Exercise objective
Keep the pictures out, and restate the listing that follows exactly as written.

● ● ● ● ●

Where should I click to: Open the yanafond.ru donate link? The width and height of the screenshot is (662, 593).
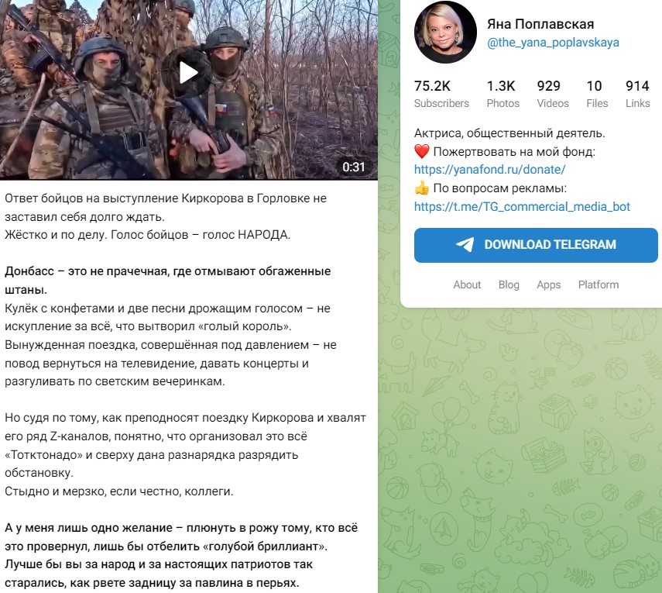pos(490,170)
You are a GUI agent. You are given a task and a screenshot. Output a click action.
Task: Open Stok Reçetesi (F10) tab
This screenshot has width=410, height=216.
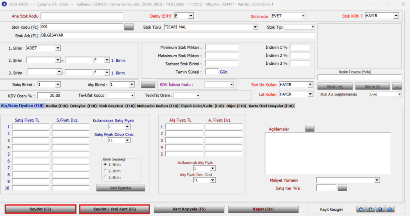point(117,106)
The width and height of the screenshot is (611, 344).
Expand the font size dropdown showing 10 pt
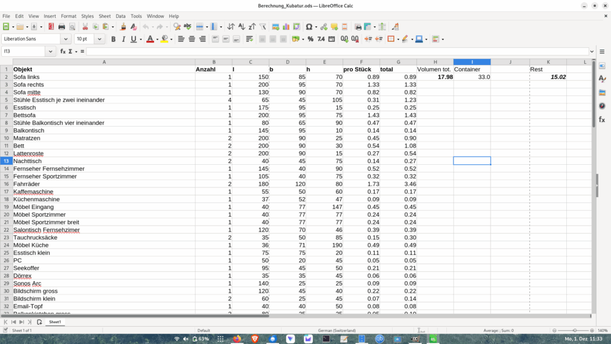pyautogui.click(x=100, y=39)
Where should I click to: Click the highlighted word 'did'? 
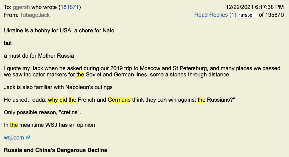pos(63,100)
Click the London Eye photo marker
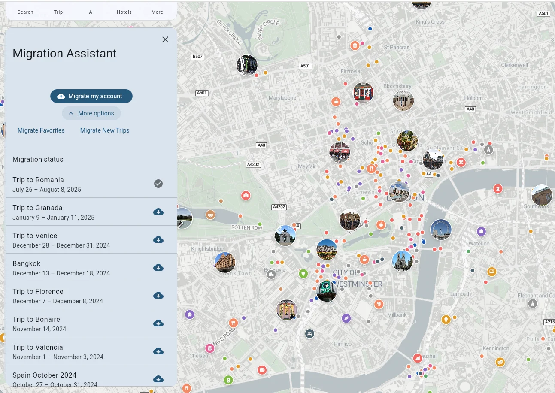Screen dimensions: 555x393 click(441, 230)
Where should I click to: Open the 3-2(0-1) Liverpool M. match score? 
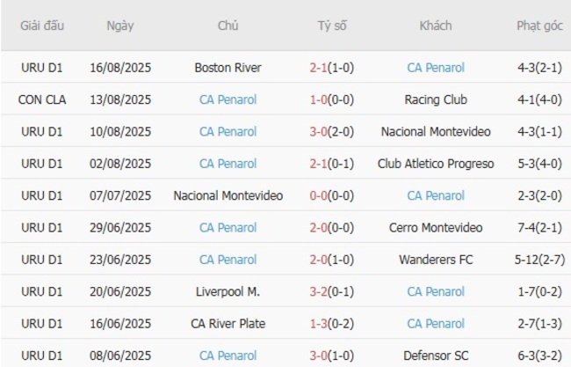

● ● ● ● ●

Finished task
Where should I click to: Open the yanafond.ru donate link? The width and height of the screenshot is (662, 593).
pos(490,170)
You are a GUI agent. You are given a task and a screenshot. Output a click action.
Task: Open Stok Reçetesi (F10) tab
This screenshot has width=410, height=216.
point(117,106)
The width and height of the screenshot is (611, 344).
Expand the font size dropdown showing 10 pt
pyautogui.click(x=100, y=39)
Where should I click to: Click the highlighted word 'did'? 
pos(63,100)
Click the London Eye photo marker
Screen dimensions: 555x393 click(441, 230)
Where should I click to: Open the 3-2(0-1) Liverpool M. match score? 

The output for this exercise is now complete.